— What you need to do —
Render the lines from the one containing "https://gliveradio.com (342, 754)" through the last line, inclusive, as a Markdown table with the columns Row and Line. Number the rows and leave out any blank lines.

— Task inputs —
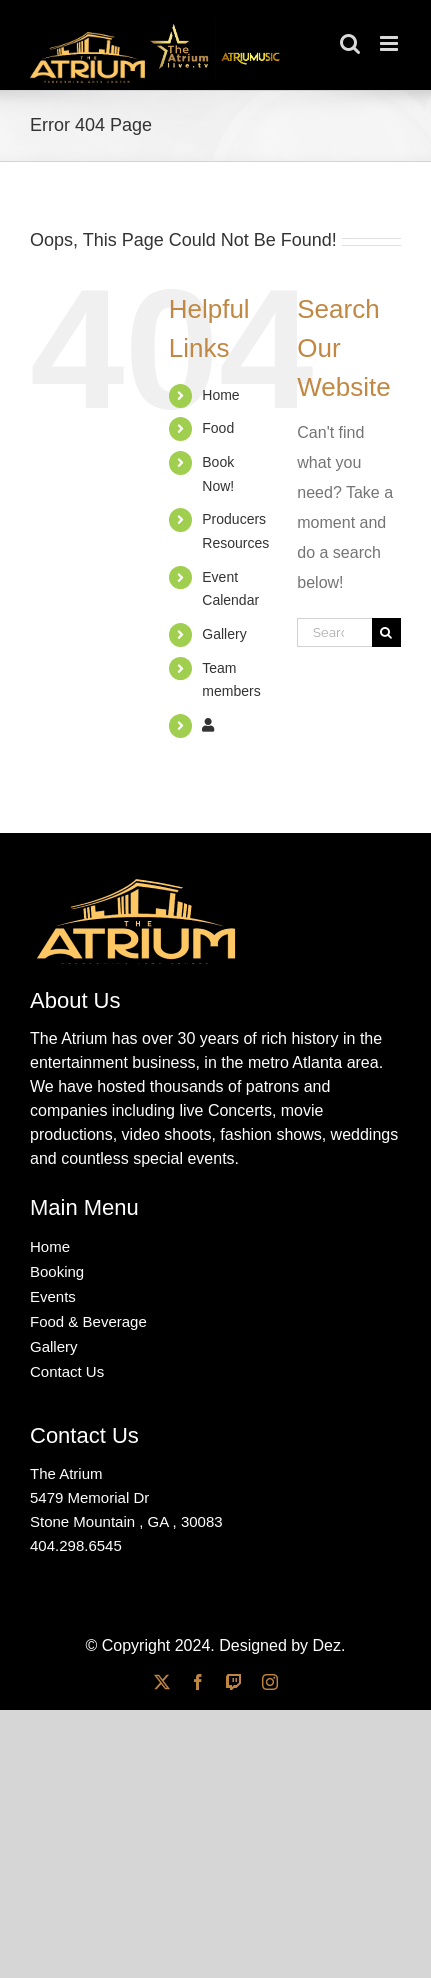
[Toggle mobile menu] (390, 43)
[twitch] (234, 1682)
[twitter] (162, 1682)
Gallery (224, 634)
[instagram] (270, 1682)
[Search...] (334, 632)
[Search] (386, 632)
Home (220, 395)
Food (218, 428)
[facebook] (198, 1682)
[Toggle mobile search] (350, 43)
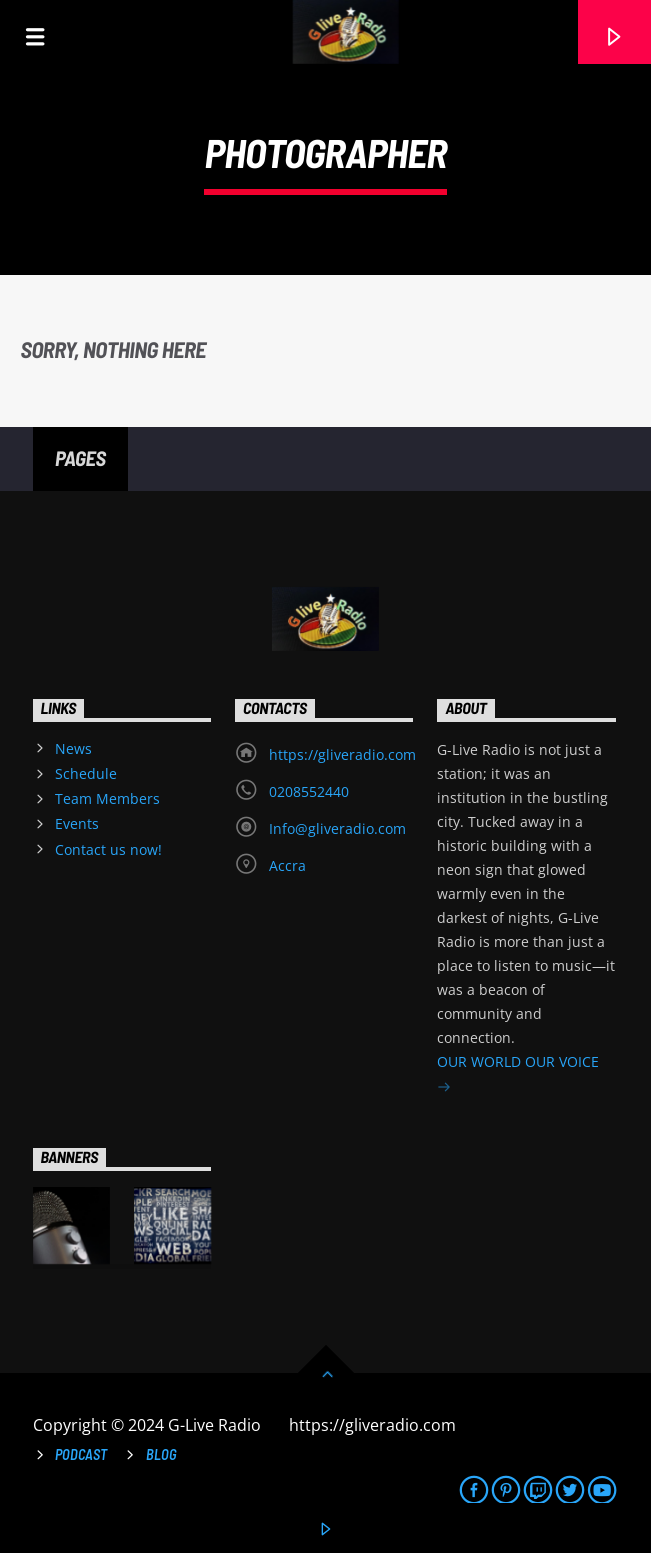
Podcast (81, 1454)
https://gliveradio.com (342, 754)
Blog (161, 1454)
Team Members (107, 798)
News (73, 748)
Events (77, 823)
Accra (287, 865)
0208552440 (309, 791)
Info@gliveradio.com (337, 828)
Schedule (86, 773)
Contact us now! (108, 849)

— Reply to the task —
| Row | Line |
|---|---|
| 1 | https://gliveradio.com (342, 754) |
| 2 | Blog (161, 1454) |
| 3 | Team Members (107, 798) |
| 4 | News (73, 748) |
| 5 | Events (77, 823) |
| 6 | Accra (287, 865) |
| 7 | 0208552440 (309, 791) |
| 8 | Info@gliveradio.com (337, 828) |
| 9 | Schedule (86, 773) |
| 10 | Contact us now! (108, 849) |